The GMP certification confirms that Lupin has a robust manufacturing facility that ensures consistent and controlled production as per EU quality standards
Lupin Limited has received the ‘European Good Manufacturing Practice’ (EU GMP) certificate for its Mammalian Facility in Pune where Etanercept Biosimilar is intended to be manufactured.
This GMP certification further confirms that Lupin has a robust manufacturing facility that ensures consistent and controlled production as per EU quality standards.
Commenting on this development, Nilesh Gupta, Managing Director, Lupin, stated, “Etanercept is a complex product that requires a sophisticated development facility for production. The EU GMP certificate is a noteworthy achievement by the Biotech manufacturing team. With this timely approval of our biotech facility, we are well on track to start preparing for the manufacture and launch of our Etanercept Biosimilar for Europe. This will enable us to offer a high-quality option that helps reducing healthcare expenses”.

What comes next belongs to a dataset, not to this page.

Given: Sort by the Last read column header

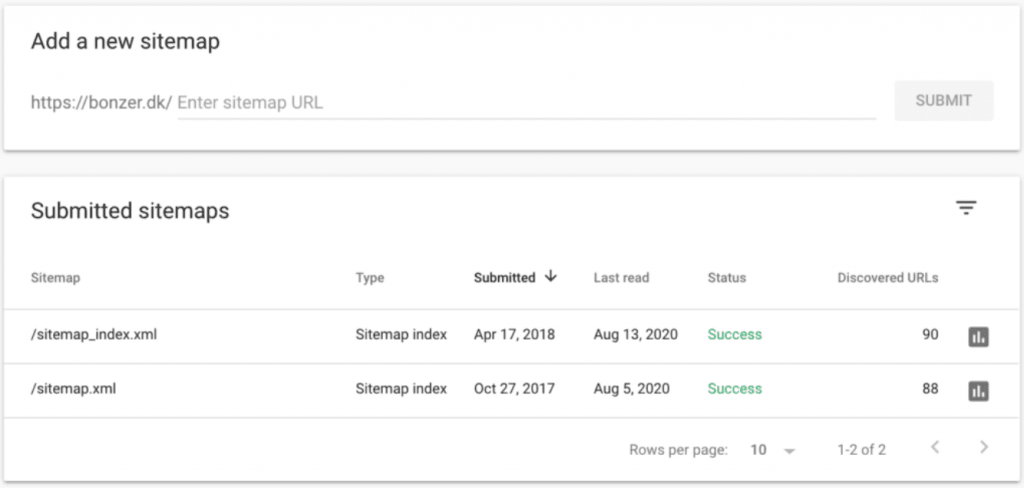Looking at the screenshot, I should coord(621,278).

“Etanercept is used globally in the fight against a range of severe autoimmune disorders. The successful approval of the facility is testament to our quality and compliance standards and is a major step in achieving our goal for market entry in to Europe post approval of the product,” said Dr Cyrus Karkaria, President, Lupin Biotech. “After significant investment in our biotechnology R&D division over the years, this is the first biosimilar for regulated markets developed and manufactured in-house at Lupin. It is an important achievement for us and sets the tone for future biosimilar development.”